百物語 - エルヴィスは生きている(68/100)

エルヴィス・プレスリーそっくりさん大会に出場するみんなは大の仲良しです。仕事も悩みもなにもかも忘れて、仲間たちといっしょにただエルヴィスになりきれるこの日が大好きです。
今年も大勢でエルヴィスの格好をして、ヒット曲を歌い合って大いに盛り上がりました。
日暮れ前に大会が終わると、楽しい雰囲気のままジョーの家になだれ込み、飲めや歌えやの大騒ぎ。明け方近く、みんなが騒ぎ疲れてきたころ。誰ともなく、今日の大会のビデオを見てみようと言い出しました。

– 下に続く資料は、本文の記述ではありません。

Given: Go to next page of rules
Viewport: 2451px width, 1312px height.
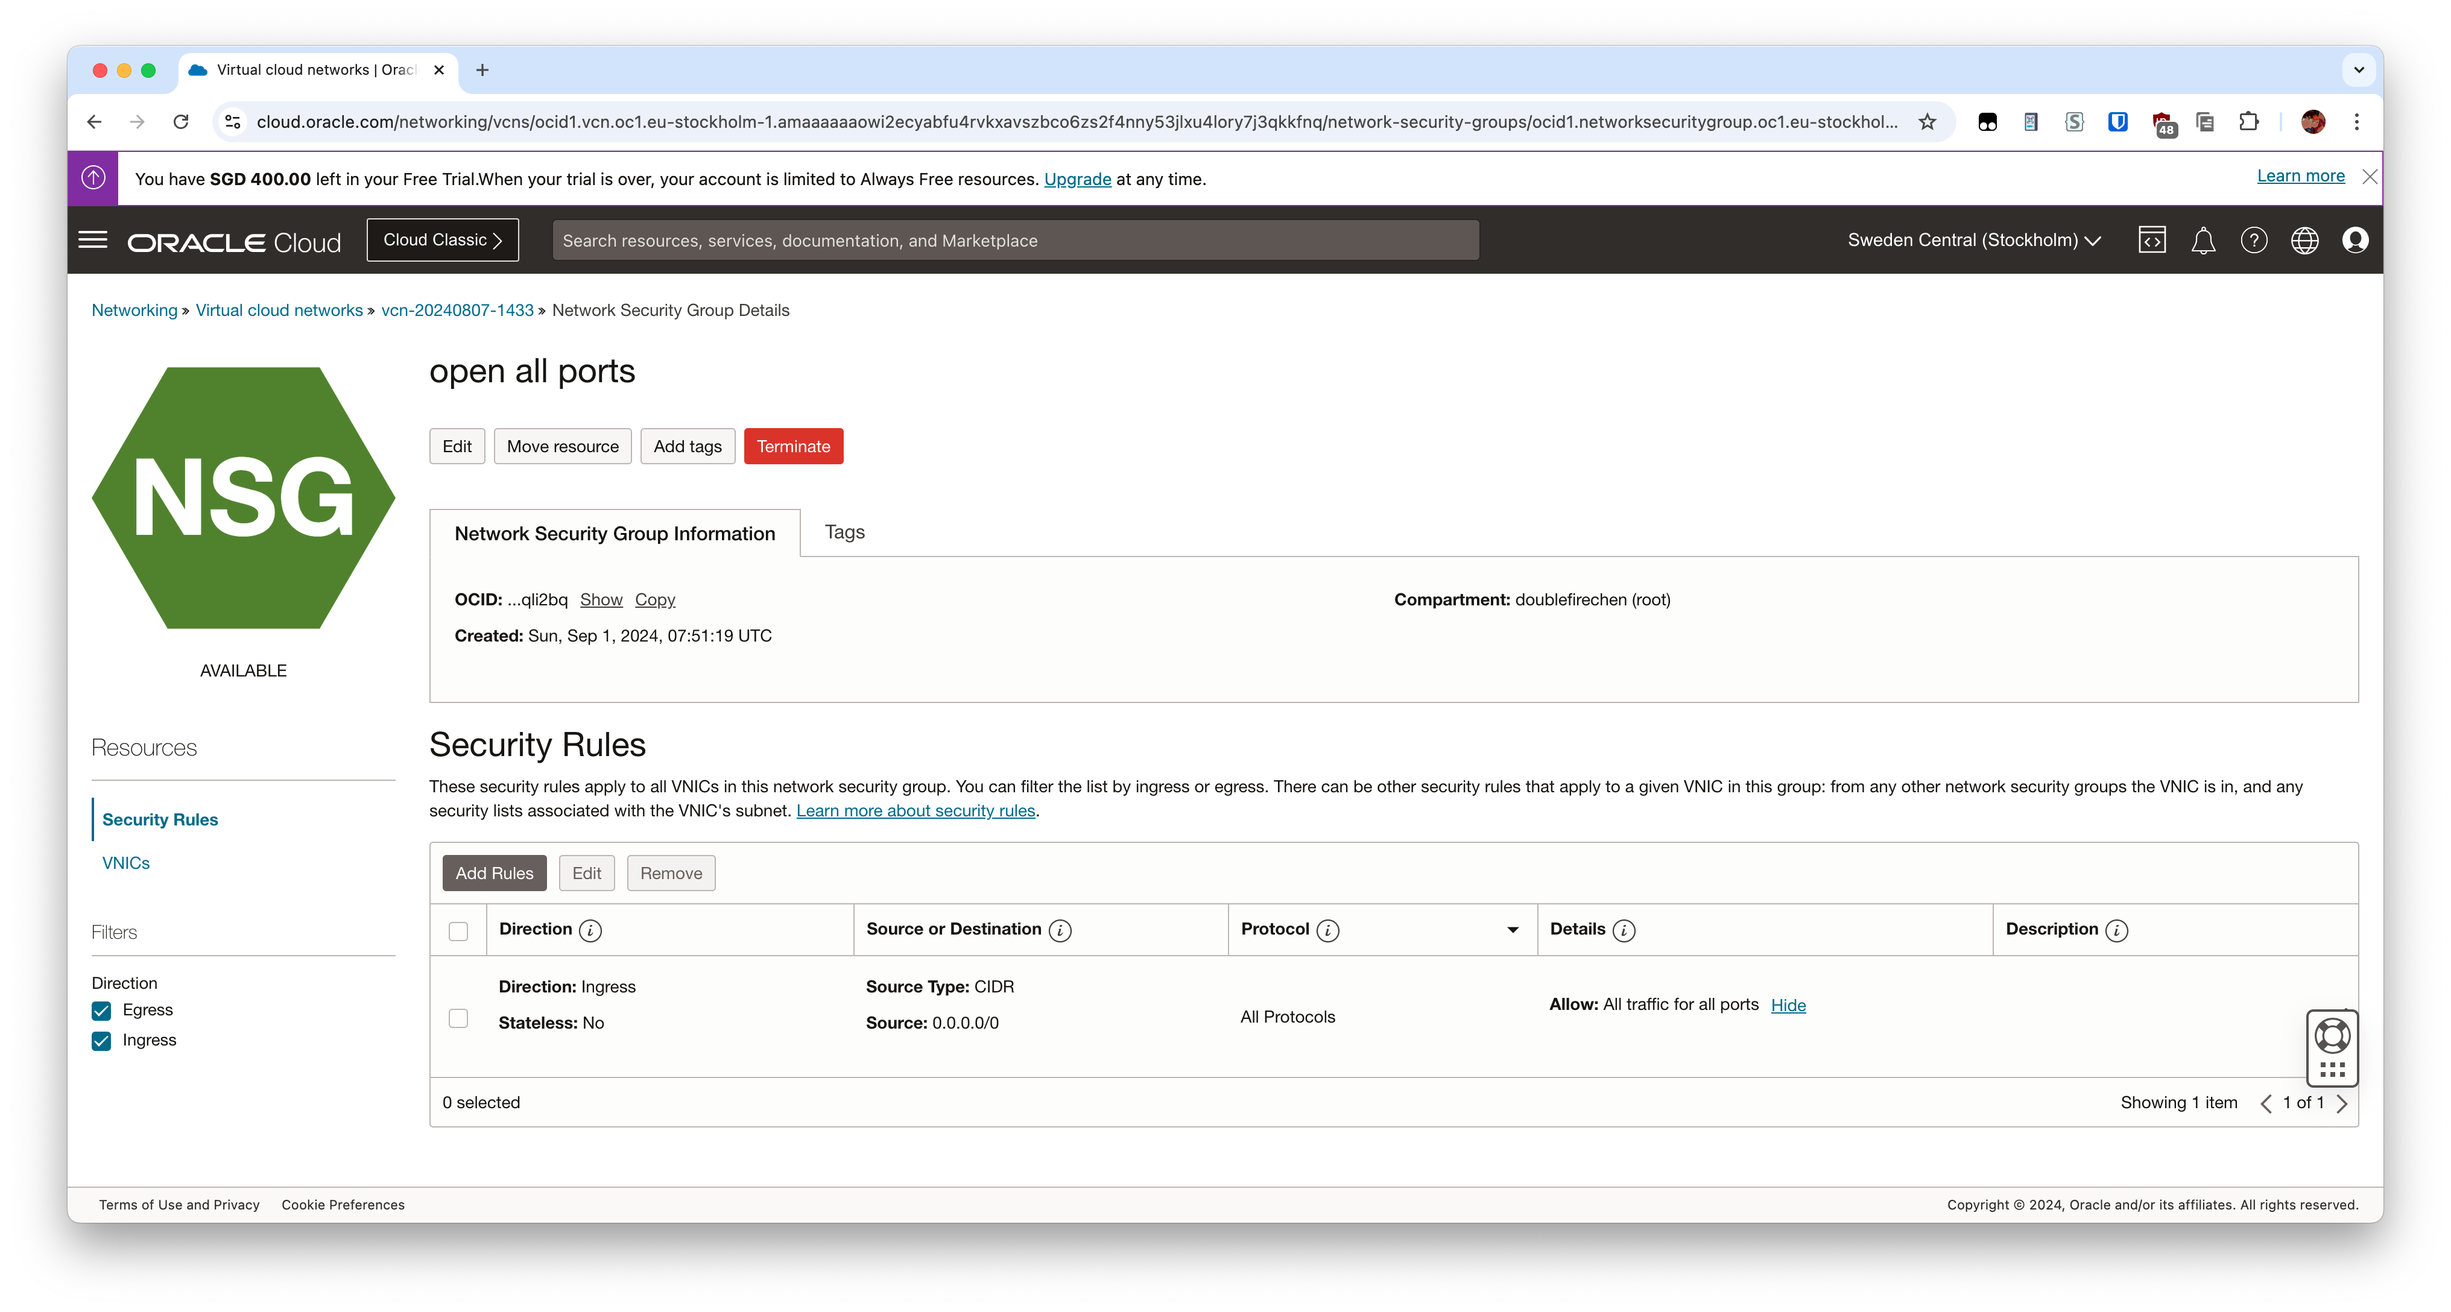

ジョージのぎこちなく腰を揺らすエルヴィス、デイビットの音痴なエルヴィス、ボブの禿げあがったエルヴィス、サムの太ったエルヴィス……。ぜんぜん似ていない出し物の数々にお互い笑いあっていると、ジョーが、おかしなエルヴィスが映っているのに気づきました。
そのエルヴィスは、婀娜っぽい腰の動きも力強い歌声も引き締まった体も、そして顔立ちまでもが完璧なエルヴィスでした。
エルヴィス本人だと誰も感じとりましたが、もちろん大会にはエルヴィス本人は参加していませんでした。そもそもエルヴィスは三十年以上前に亡くなっていますから。
めいめいがこのエルヴィスについて考えをめぐらせていたか、あるいは只のファン心理だったのかもしれません。そのエルヴィスが出てきてからは誰もが口をつぐんでビデオに見入っていました。
数十分後、最後の『グッド・ラック・チャーム』が終わると、おもむろにデイビットが口を開きました。
「これが『エルヴィスは実は生きている』という噂が広まっている理由なんじゃないかな」
亡くなってから何十年も経つのに、こうやって多くの人に自分が愛されているのを見ると、ファン思いのエルヴィスは思わずこちらの世界に顔を出してサービスをしてしまう。そんなところなのではないかと彼は言うのです。
私たちはそれを信じることにしました。だって、亡くなってもなお私たちのことを楽しませてくれるくれるなんて、素敵なエルヴィスらしいでしょう。私たちはエルヴィスのことがより一層好きになりました。
こうしてファンの心を繋いだエルヴィスの遺族はより一層儲かりました。